Like many things - such as the brigades of soldiers who are supposedly screaming for 1911s and M14s - I suspect the ka-Boom problem is bigger on the Internet than it is in real life. If this were some widespread epidemic, Glock would fix it for liability reasons alone. Anyway, ka-Booms with 9mms are virtually unheard of, though perhaps not totally nonexistent, which is yet another reason to choose 9mm over .40.


----------



## submoa (Dec 16, 2007)

Mike Barham said:


> Anyway, ka-Booms with 9mms are virtually unheard of, though perhaps not totally nonexistent, which is yet another reason to choose 9mm over .40.

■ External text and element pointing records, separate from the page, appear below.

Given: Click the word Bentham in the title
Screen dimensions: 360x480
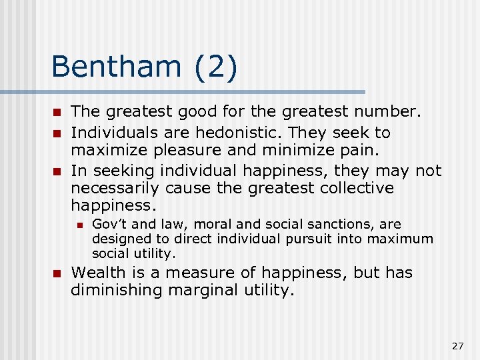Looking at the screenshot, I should tap(115, 67).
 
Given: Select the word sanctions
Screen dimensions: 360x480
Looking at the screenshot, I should tap(347, 224).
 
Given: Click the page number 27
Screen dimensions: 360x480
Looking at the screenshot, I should tap(457, 345).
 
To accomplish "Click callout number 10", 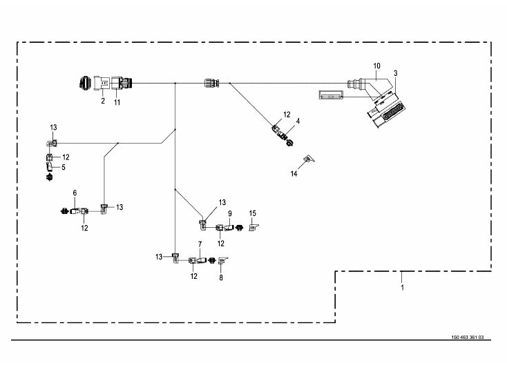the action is [376, 66].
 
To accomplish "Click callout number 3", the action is [396, 74].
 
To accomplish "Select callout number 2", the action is [103, 101].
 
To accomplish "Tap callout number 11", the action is [117, 102].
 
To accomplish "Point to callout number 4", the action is [298, 121].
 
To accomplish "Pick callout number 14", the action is [294, 174].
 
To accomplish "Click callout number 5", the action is [64, 167].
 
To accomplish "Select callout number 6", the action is [75, 193].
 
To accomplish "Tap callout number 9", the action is [230, 214].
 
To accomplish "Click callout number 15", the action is [253, 213].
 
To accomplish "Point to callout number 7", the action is [200, 244].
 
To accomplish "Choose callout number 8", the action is [221, 278].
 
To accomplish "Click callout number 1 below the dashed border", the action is [402, 288].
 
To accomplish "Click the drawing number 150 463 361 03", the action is [468, 338].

Don't forget that the chamber walls are almost twice as thick on the 9mm so it is stronger too. It is surely possible to kB! a 9 X 19mm&#8230; but you gotta try harder.



Todd Louis Green said:


> At the 2S&W IDPA Winter Championship this past Saturday (28 February2004 ) I personally saw a Glock Model 34 with its barrel split top from bottom all the way through the breech. The kB! occurred in front of many witnesses. The shooter was using factory PMC practice ammo.
> 
> I had my Canon D10 with me but felt it would have appeared unprofessional to ask for some photos or try to get contact info for the owner.
> 
> Anyway, that's the first 9 x 19mm Glock kB! I've ever seen, and with factory ammo no less!


Many .40 are basically bored out 9mms. Its a cheap way of supporting another caliber without the expense of a ground up design. Unfortunately, this leaves a lot less material around the chamber and barrel and subsequently a weaker design. This compromised design alone is good reason to avoid .40 cal


----------



## jeb21 (Jun 10, 2008)

I have the 23 and I really like it. I have used it as a competition gun for about a year. No issues at all. I also use the 23 as a farm gun and as one of the weapons I carry for CCW.


----------



## Mike Barham (Mar 30, 2006)

It is possible that the Glock 34 shoot in TLG's post had allowed lead to accrue in the barrel. Anyway, I do not think Glock 9mms blow up any more than any other gun. I've also seen nuked 1911s, P35s, Berettas, Five-seveNs, and countless revolvers.


----------



## submoa (Dec 16, 2007)

Mike Barham said:


> This is partially because of the unsupported chamber design


If Glock's unsupported chambers increase vulnerability to kB!, then a reasonable person would only select weapons with a fully supported chamber.



Mike Barham said:


> ...largely because .40 Glocks are the most popular and widely-used service pistols in America.


George W. Bush was the most popular and widely voted for Presidential candidate of 2004. Popularity doesn't always indicate a good choice.


----------



## Ram Rod (Jan 16, 2008)

Use quality factory ammo in the 40 caliber Glocks and you should never have an issue. If you want to shoot reloads, or lead, get an aftermarket barrel. Never had a KB in my 40 cal Glocks, but I did have one in the 9mm G17 using factory reloads. Side split on the case, blew out the magazine, and burnt the top of my index finger where the gases came out the side around the mag release cutout. Did it stop me from loving my Glocks? No. How many thousand rounds have I shot through my Glocks? No telling, but alot. Never a problem with new factory ammo.


----------



## Mike Barham (Mar 30, 2006)

submoa said:


> If Glock's unsupported chambers increase vulnerability to kB!, then a reasonable person would only select weapons with a fully supported chamber.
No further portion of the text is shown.